Objective:
Switch "At what coordinates should I click to accomplish" to "Where do I click to do" everywhere it occurs in the data below, and write out all of the lines again with nothing else changed. Omit the pictures.
- - -
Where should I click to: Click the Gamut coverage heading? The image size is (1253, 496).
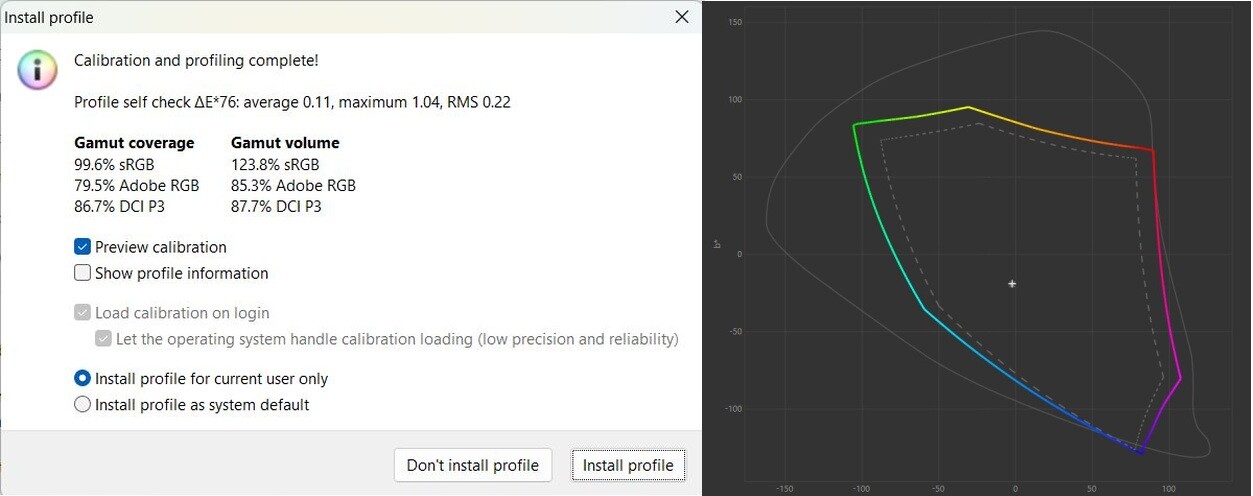pos(134,143)
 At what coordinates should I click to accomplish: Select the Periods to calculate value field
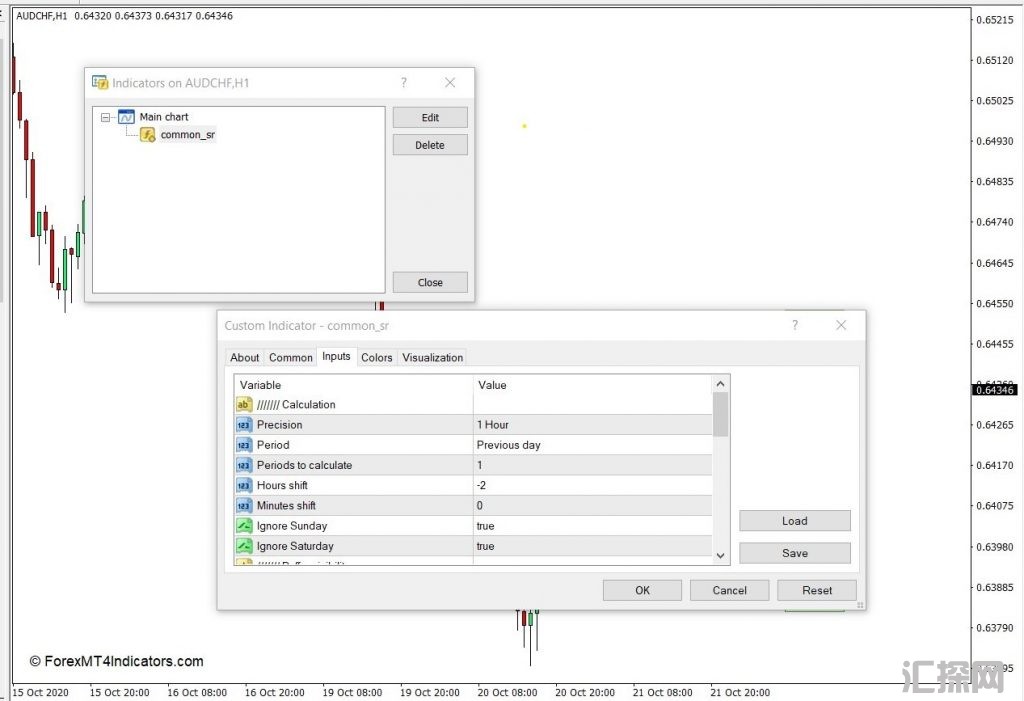[x=592, y=465]
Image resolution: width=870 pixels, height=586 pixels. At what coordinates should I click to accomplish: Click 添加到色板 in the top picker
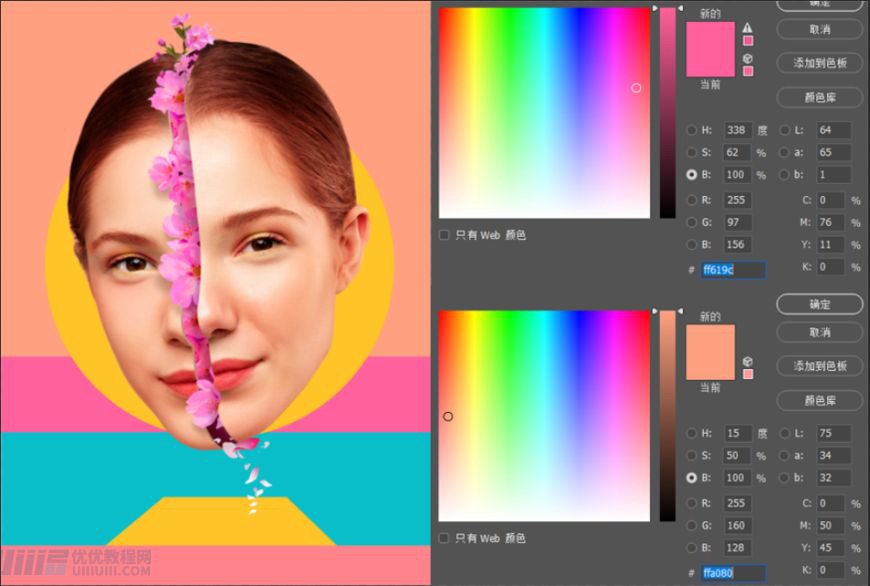(818, 64)
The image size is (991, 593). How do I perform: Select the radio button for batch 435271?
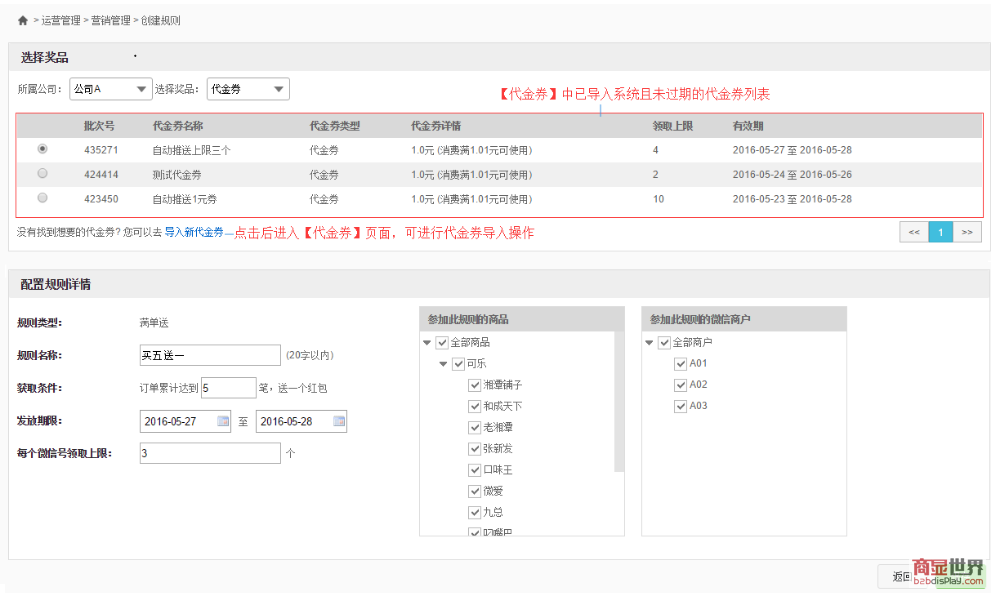42,148
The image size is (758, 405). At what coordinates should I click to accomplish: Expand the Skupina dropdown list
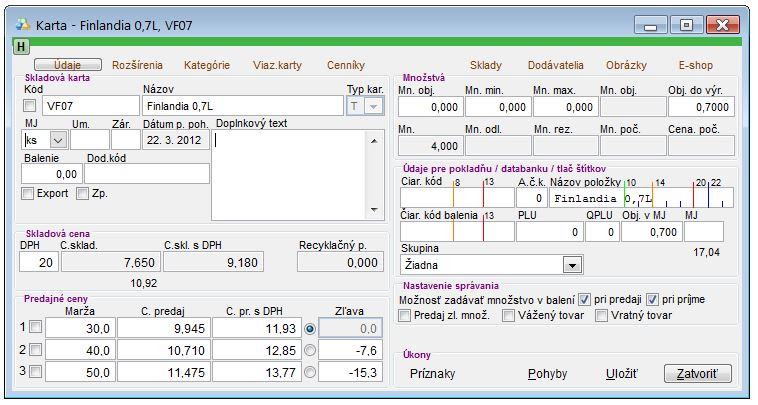[x=571, y=265]
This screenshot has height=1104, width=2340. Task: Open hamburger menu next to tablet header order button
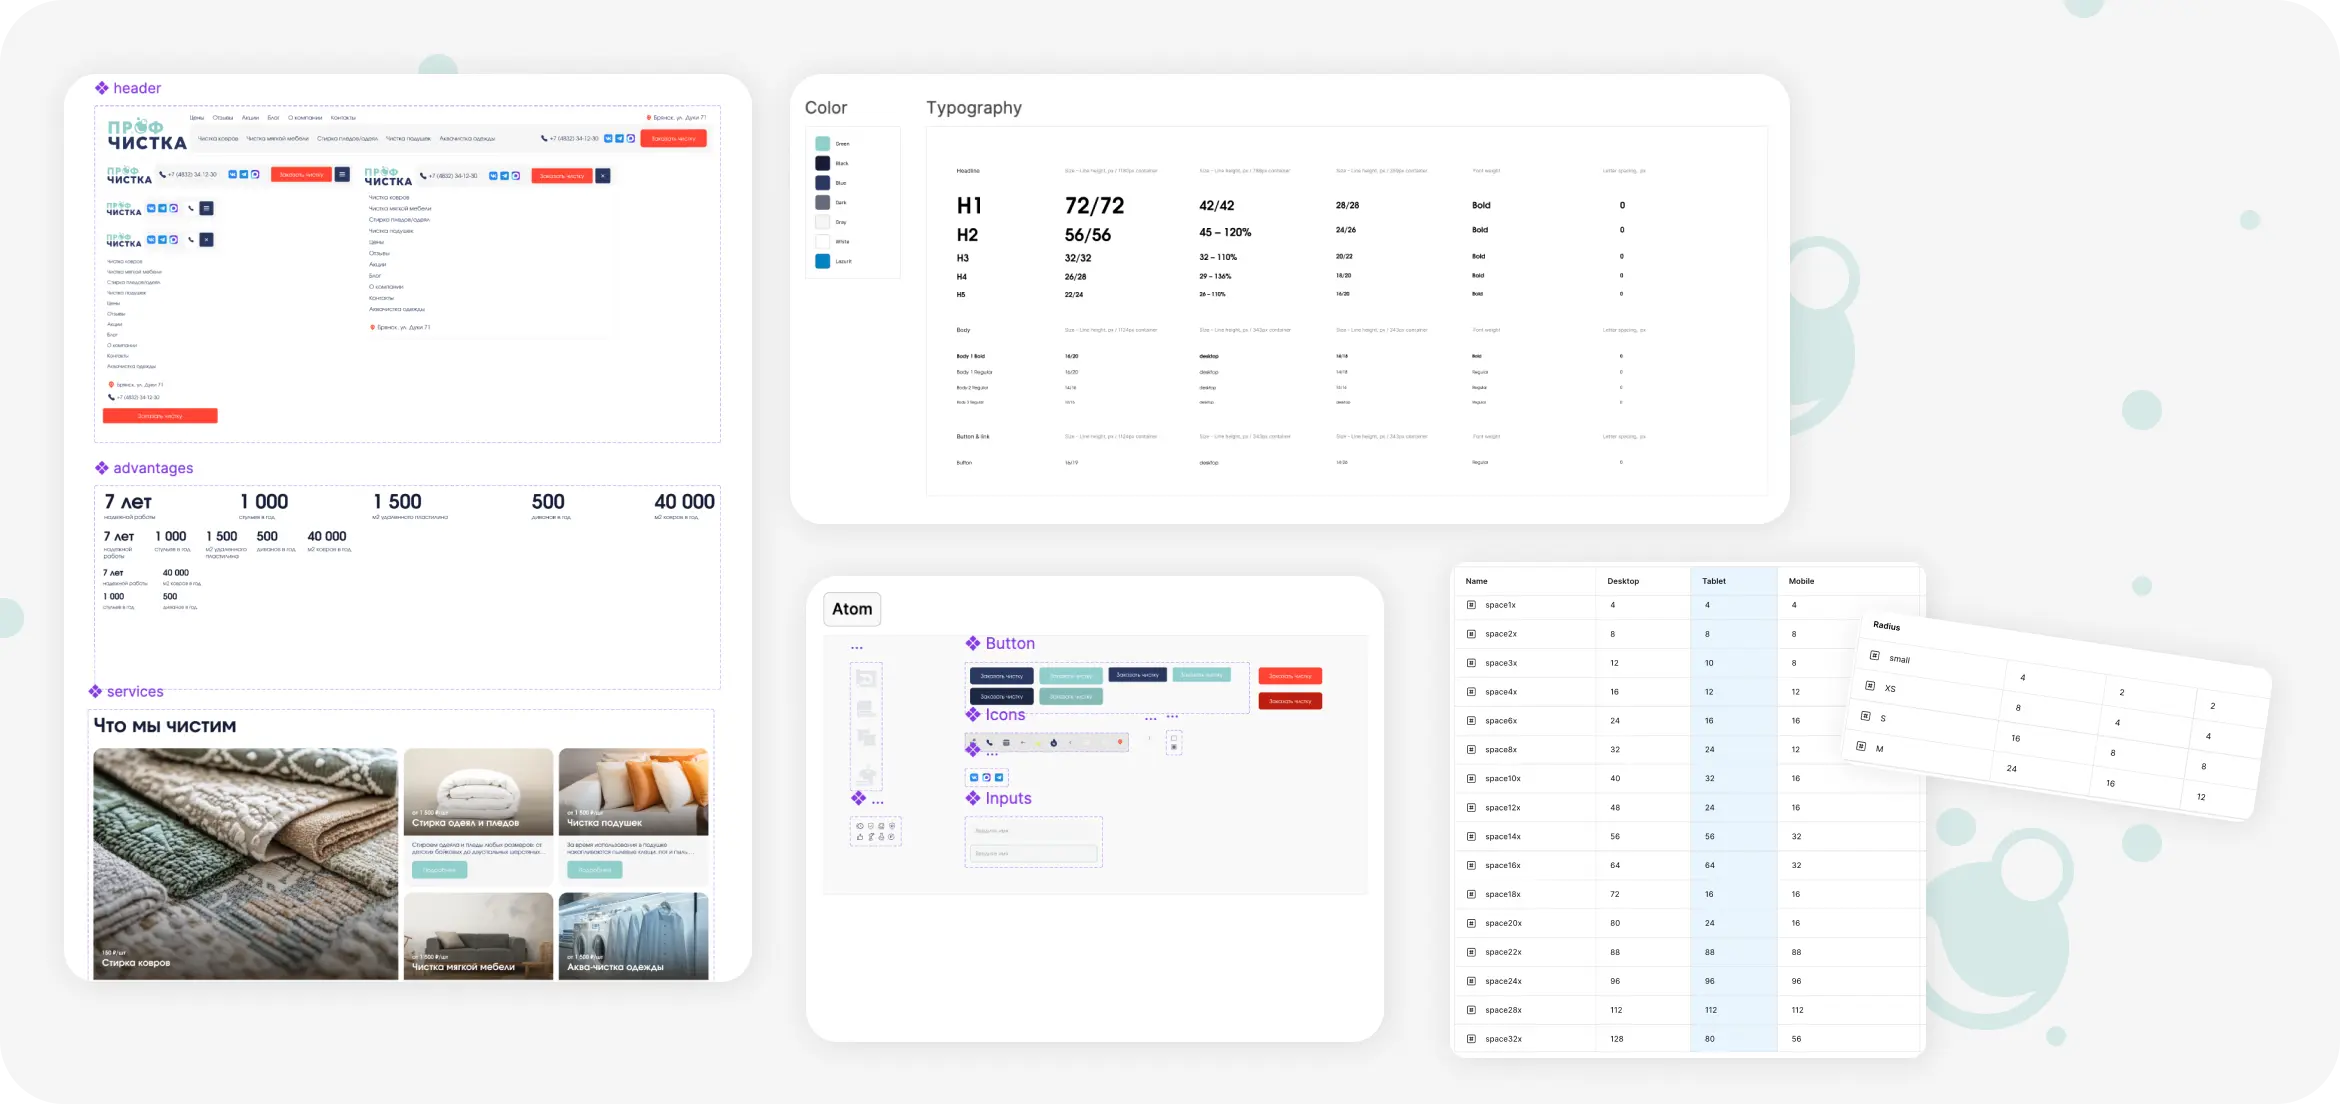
- - -
Output:
Where should I click to: Click the Gamut coverage heading? The image size is (1253, 496).
pos(134,143)
 Where do I click to do: Select the Periods to calculate value field
[x=592, y=465]
Image resolution: width=870 pixels, height=586 pixels. Where do I click to do: Click 添加到色板 in the top picker
(818, 64)
The image size is (991, 593). How do I perform: Select the radio button for batch 435271?
42,148
The image size is (758, 405). Where do I click to do: Expand the Skupina dropdown list
[x=571, y=265]
This screenshot has height=1104, width=2340. Task: Open hamburger menu next to tablet header order button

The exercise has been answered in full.